За это меня признали годным к нестроевой службе в строительных войсках.
Спустя двое суток кантования на голых нарах сборно-распределительных пунктов и столь же жёстких полках в вагонах для призывников, я стоял на перроне вокзала города Ставрополь в одной туфле.
В отличие от Персея, на второй ноге у меня был носок.
А что поделаешь? Рано утром, при команде покинуть вагон я обыскал не только то плацкартное купе, в котором спал на голой полке, но и соседние.
Второй туфли нигде не оказалось.
У меня постепенно зарождалось подозрение, что пропажа – дело рук Валика Назаренко из Кролевца.
Он вёз с собой пачку почтовых открыток и на каждом вокзале, просил прохожих по перрону, чтоб опустили в почтовый ящик надписанные им в пути открытки.
Кто откажет молодому пареньку, которого везут хоть не в тюремном, но запертом вагоне?
Когда мы отъезжали от очередного вокзала, Валик делал умный вид и сам себе задавал вопрос:
– Кому бы ещё написать?
И сам же отвечал:
– А! Знаю!
И он писал ещё открытку или две, что едет служить в армию и уже проехал Ростов.

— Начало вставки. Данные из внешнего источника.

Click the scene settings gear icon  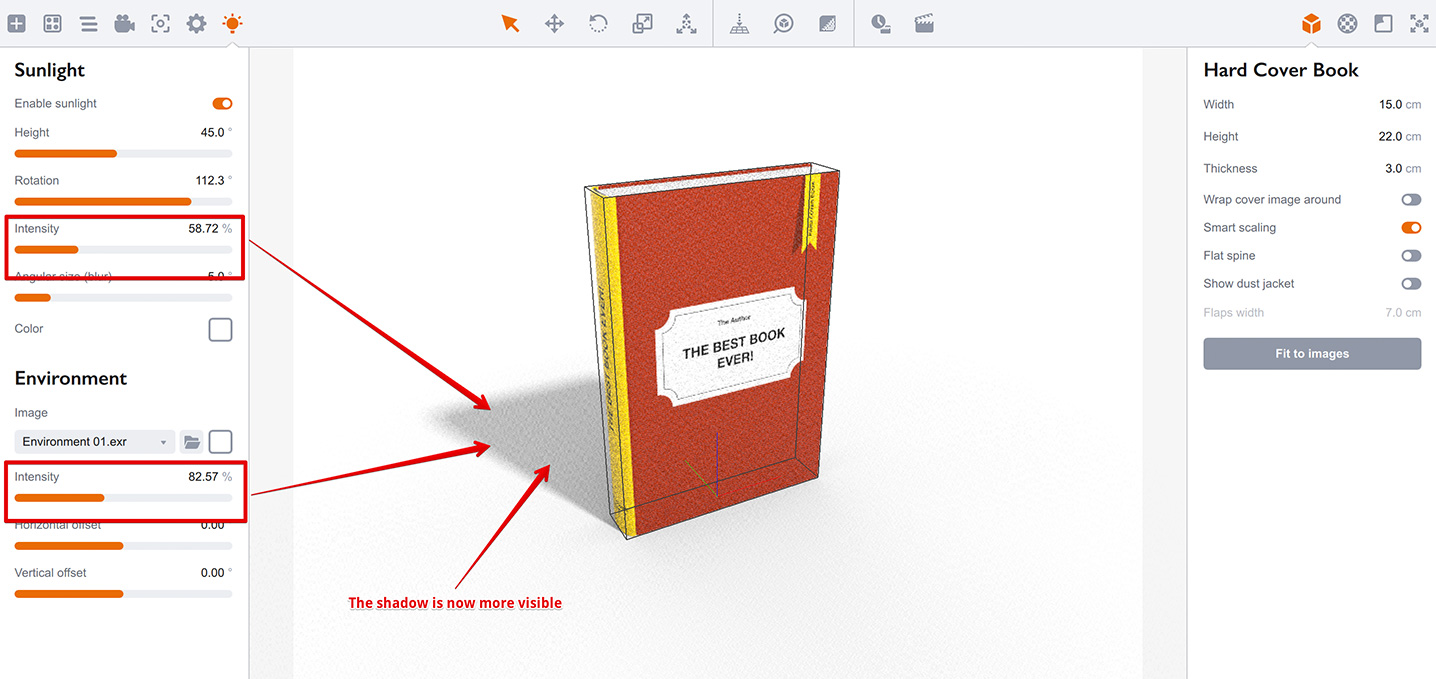[196, 23]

Потом он зачитывал свои произведения в нашем плацкартном купе.
Все они были одинаковы и одинаково кончались «с приветом, Валик».
В какой-то момент, я предложил ему хотя бы в некоторых менять слова местами, для разнообразия, чтоб получилось «Валик с приветом».
Все дружно рассмеялись, но хорошо смеётся тот, кто смеётся последним, а мне, в одном носке, было не до смеха.
Похоже, мой каламбурчик прибумеранжился обратно, и моя туфля не доехала до Ставрополя.